Problem to solve: Exactly the lines from the beginning of the records to the line with "You are a computer-use", both ends included, are to be given again, and pictures are to be left out.
%%
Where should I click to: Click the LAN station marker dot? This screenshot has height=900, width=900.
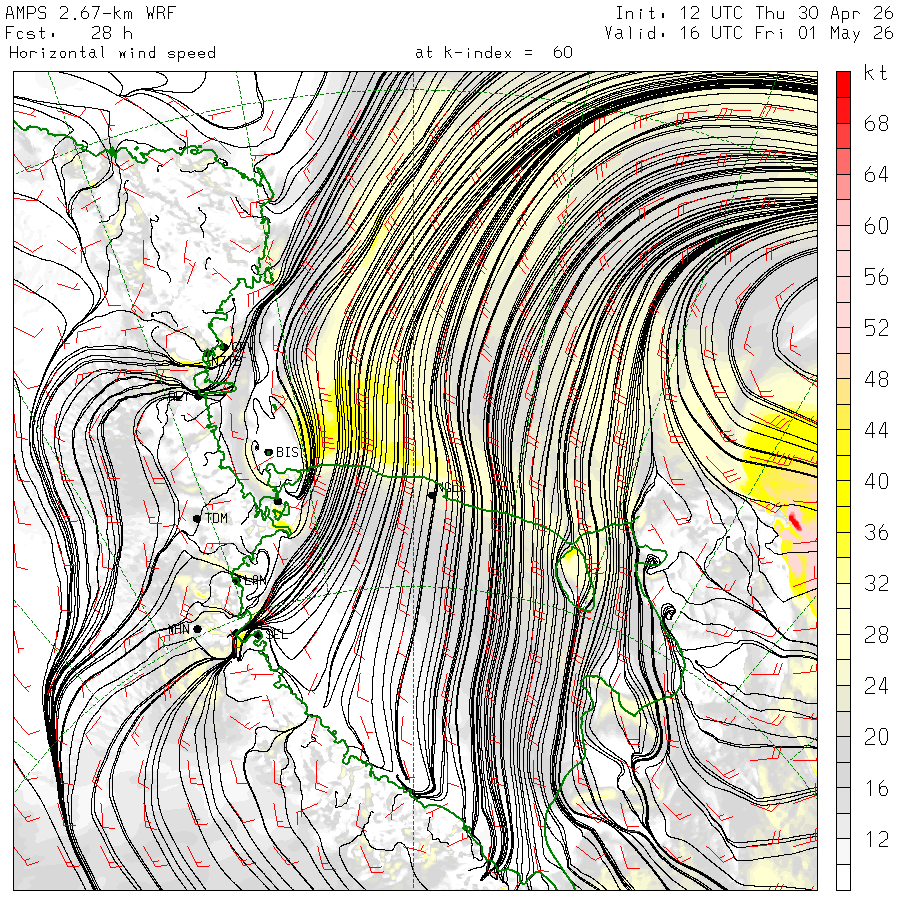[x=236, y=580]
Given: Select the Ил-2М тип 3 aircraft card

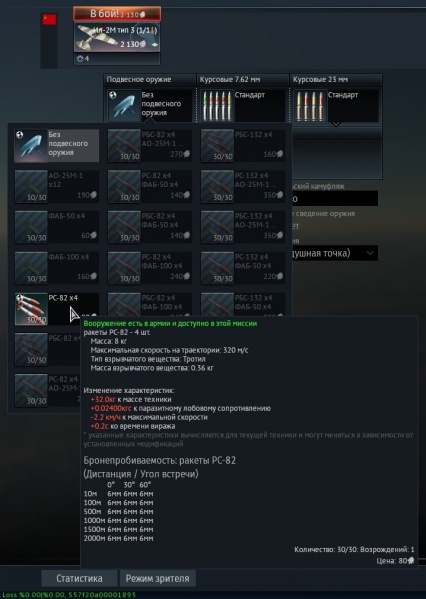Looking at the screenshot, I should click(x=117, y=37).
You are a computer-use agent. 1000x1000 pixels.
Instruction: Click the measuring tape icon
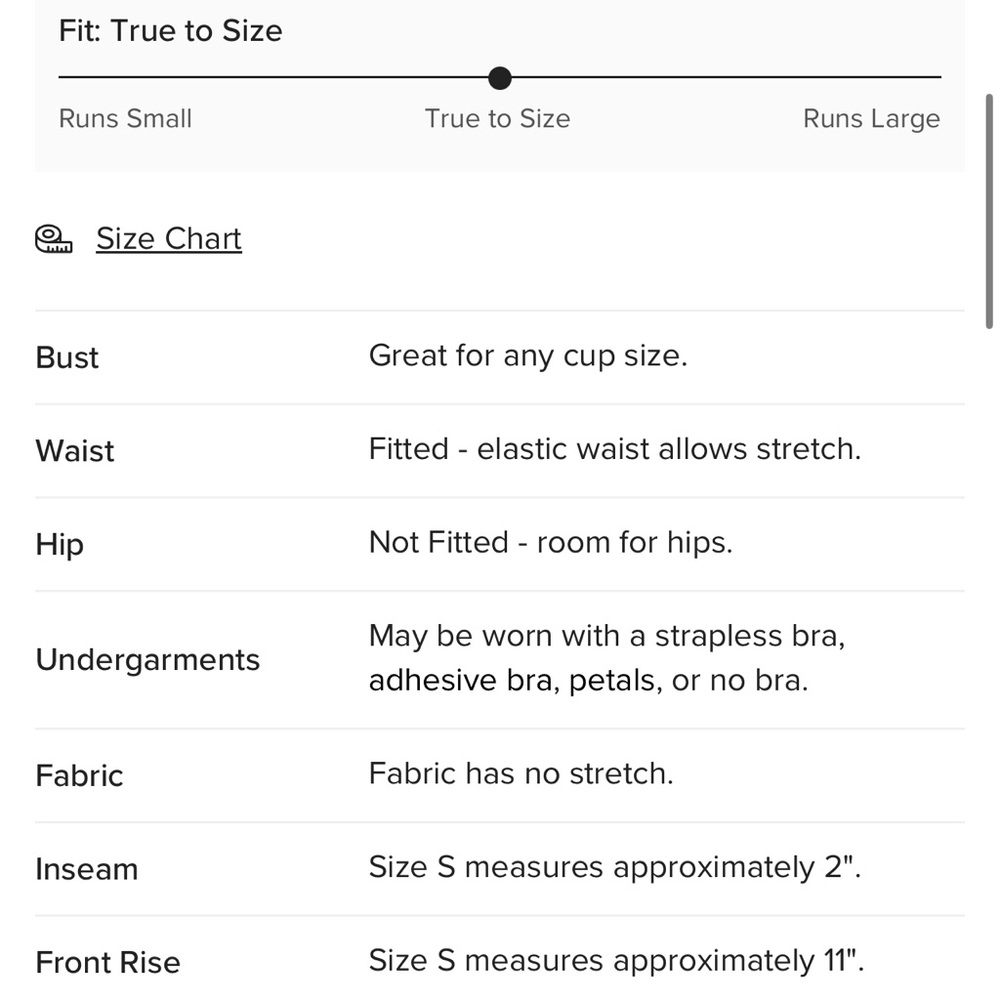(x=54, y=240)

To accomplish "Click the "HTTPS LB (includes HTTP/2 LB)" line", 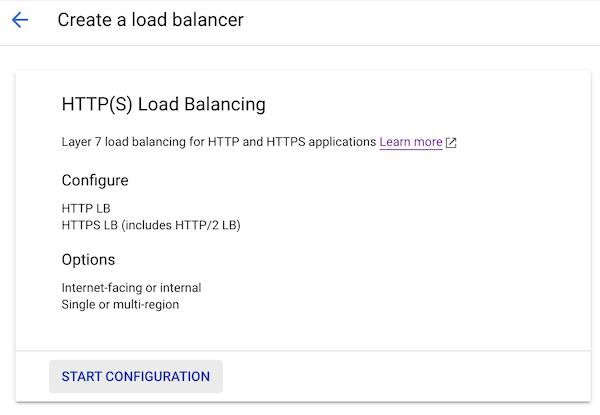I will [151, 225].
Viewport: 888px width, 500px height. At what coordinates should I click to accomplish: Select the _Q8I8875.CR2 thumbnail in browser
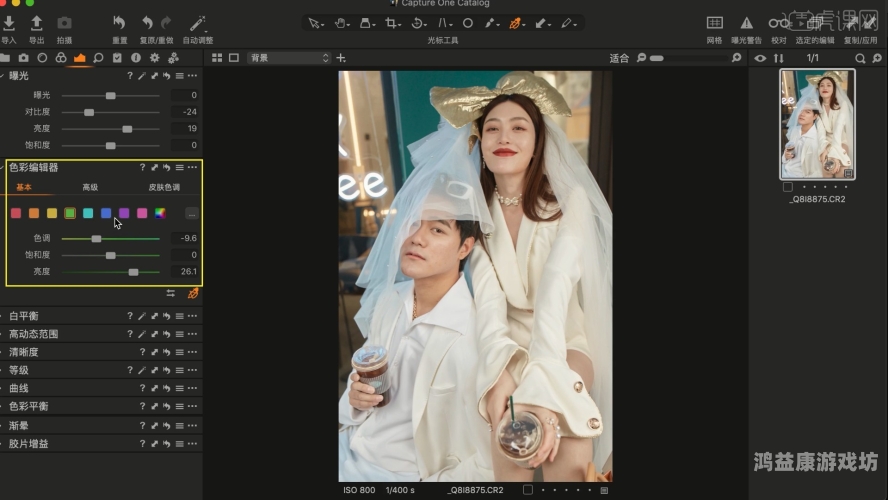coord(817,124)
%%
Solution:
Where should I click to: Click the LAN station marker dot? This screenshot has height=900, width=900.
[x=236, y=580]
Given: Select the Ил-2М тип 3 aircraft card

Looking at the screenshot, I should click(x=117, y=37).
You are a computer-use agent. 1000x1000 pixels.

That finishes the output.